Bullhead n’est pas un film très agréable a priori : son histoire est très sombre et on comprend très vite que l’issue sera difficilement un happy-end hollywoodien. La découverte de cette mafia mal connue est assez vertigineuse et Michael R. Roskam en propose une vision particulièrement travaillée. La photographie de Bullhead est assez sombre et très réussie, avec quelques bonnes idées au passage : certains cadrages, comme à la fin la séquence sur l’escalier, sont vraiment efficaces. Le film n’avance pas tambour battant, mais impose son rythme et permet au spectateur de ne jamais s’ennuyer pendant deux heures. Bullhead parvient même à ménager une certaine dose de suspense en ne se dévoilant que peu à peu. Il fallait un acteur à la hauteur des ambitions du film et Michael R. Roskam a indéniablement trouvé la bonne personne avec Matthias Schoenaerts qui développe une force sourde constante qui force le respect.
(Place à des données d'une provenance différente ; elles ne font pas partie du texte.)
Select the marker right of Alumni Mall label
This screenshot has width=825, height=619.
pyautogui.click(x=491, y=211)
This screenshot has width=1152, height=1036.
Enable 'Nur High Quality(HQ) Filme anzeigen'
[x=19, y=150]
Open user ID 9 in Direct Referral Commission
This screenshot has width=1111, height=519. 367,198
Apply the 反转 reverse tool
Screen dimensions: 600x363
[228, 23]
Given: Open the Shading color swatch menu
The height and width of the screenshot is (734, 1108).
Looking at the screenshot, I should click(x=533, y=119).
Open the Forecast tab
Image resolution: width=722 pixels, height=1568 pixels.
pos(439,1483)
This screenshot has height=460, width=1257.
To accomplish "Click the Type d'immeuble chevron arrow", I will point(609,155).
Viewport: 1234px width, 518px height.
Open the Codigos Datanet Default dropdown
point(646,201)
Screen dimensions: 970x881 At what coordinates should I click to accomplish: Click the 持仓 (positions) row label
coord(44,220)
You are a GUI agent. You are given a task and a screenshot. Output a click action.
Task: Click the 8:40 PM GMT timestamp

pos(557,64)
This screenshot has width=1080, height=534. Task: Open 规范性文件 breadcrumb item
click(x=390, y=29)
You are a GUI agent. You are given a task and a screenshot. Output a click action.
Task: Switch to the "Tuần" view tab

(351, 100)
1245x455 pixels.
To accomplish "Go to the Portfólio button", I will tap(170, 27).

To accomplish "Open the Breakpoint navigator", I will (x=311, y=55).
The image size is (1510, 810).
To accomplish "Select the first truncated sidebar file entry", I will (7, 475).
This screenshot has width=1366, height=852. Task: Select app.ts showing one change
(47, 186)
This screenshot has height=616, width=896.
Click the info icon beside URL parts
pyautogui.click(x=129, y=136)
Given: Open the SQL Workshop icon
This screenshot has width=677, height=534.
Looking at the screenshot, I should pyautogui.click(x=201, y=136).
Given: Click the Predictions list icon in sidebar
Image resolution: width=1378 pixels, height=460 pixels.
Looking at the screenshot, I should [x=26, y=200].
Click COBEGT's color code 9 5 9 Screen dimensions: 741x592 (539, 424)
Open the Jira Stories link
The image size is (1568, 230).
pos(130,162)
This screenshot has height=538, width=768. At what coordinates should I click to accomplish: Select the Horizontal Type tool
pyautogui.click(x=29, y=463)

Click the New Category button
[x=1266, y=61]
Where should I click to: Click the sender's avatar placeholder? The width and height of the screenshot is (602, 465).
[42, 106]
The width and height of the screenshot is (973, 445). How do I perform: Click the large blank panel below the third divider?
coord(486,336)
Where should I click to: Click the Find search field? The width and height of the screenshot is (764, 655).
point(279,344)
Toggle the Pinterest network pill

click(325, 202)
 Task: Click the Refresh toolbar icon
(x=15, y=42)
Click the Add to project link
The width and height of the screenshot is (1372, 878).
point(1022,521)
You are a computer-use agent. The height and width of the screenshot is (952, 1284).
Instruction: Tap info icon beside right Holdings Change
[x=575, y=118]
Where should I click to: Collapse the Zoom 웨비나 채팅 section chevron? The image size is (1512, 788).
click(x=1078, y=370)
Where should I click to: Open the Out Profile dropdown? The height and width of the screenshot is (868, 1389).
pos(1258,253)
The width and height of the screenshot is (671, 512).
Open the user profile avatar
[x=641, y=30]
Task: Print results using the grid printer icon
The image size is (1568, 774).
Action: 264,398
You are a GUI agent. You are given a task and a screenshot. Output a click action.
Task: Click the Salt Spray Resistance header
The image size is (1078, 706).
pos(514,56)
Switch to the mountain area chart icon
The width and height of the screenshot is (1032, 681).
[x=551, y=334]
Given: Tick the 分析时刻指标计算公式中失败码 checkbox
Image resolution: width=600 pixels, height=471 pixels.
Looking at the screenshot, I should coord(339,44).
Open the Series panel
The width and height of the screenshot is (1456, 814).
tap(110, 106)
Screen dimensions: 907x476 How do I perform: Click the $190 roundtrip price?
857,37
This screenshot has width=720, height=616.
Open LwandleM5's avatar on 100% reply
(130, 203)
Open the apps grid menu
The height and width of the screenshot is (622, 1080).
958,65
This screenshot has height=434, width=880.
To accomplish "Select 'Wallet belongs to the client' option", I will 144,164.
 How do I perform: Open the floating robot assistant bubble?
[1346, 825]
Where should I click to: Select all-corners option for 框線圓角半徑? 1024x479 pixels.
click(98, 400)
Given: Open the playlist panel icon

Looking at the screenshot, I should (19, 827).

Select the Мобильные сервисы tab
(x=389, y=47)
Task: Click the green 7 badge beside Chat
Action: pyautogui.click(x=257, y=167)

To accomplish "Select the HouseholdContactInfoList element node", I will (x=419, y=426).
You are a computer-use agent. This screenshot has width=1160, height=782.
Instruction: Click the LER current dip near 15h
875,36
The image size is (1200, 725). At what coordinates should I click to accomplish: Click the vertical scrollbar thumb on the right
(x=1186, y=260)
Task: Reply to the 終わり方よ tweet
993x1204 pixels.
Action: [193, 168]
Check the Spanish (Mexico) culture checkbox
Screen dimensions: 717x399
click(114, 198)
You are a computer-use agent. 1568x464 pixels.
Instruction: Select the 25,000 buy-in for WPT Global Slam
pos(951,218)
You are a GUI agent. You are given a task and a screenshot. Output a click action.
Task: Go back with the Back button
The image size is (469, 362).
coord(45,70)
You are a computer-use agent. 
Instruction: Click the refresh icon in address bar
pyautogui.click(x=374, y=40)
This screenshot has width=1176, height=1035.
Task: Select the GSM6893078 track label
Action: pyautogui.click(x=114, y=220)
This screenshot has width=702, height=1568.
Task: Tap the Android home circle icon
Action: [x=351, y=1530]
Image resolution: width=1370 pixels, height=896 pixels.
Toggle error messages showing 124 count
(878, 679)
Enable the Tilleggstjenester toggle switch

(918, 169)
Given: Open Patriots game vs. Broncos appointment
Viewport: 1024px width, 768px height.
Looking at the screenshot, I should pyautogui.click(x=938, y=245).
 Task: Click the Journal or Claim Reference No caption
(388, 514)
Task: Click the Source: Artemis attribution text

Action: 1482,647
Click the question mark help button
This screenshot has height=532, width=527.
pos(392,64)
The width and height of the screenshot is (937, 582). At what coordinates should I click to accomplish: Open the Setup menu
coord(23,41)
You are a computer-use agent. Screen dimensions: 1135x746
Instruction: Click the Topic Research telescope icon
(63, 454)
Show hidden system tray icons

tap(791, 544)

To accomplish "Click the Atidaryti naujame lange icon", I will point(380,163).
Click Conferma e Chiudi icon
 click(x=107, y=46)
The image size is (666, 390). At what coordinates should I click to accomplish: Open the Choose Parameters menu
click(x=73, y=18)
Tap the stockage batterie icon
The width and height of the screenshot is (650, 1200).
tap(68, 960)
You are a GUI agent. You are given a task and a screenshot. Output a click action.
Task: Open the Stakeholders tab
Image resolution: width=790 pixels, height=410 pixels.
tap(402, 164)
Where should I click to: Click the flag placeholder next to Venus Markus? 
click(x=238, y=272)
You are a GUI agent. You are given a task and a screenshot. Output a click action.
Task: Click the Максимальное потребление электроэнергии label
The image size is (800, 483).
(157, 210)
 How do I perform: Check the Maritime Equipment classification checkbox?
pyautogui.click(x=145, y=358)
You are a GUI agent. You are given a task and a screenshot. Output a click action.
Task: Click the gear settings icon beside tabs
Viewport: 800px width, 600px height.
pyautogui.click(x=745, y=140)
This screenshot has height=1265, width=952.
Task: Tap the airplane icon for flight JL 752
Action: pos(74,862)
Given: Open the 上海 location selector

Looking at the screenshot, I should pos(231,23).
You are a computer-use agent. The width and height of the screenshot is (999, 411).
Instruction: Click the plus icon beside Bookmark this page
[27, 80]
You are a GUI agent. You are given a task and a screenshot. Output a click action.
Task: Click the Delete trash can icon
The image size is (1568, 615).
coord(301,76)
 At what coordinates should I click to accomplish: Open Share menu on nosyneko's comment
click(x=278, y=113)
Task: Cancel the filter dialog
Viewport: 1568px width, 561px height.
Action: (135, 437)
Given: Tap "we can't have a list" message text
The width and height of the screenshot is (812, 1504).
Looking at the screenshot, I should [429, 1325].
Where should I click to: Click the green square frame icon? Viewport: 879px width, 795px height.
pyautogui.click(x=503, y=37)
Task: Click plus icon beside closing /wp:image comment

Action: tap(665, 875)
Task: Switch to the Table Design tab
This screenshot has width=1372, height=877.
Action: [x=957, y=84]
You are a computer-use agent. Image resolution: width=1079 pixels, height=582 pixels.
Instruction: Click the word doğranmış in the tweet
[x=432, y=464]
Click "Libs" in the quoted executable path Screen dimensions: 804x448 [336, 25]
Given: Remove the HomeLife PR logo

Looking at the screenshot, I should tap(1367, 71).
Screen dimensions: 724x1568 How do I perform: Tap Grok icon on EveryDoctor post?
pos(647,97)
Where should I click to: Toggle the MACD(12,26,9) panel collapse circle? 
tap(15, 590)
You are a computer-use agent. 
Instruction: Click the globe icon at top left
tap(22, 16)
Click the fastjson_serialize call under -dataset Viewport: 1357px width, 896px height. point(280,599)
Un personnage fort, mais pas monolithique et on ressent aussi de la compassion pour ce Jacky que l’on sent aussi fragile. Le succès du film lui doit incontestablement beaucoup, mais il faut aussi souligner le rôle de la musique, très réussie elle aussi.
Film coup-de-poing, Bullhead est une véritable réussite. Cette plongée dans un monde de mafieux mal connu est aussi passionnante que dure : Michael R. Roskam propose un film éprouvant, mais très réussi, servi par un excellent acteur. Un coup de cœur, à ne surtout pas rater.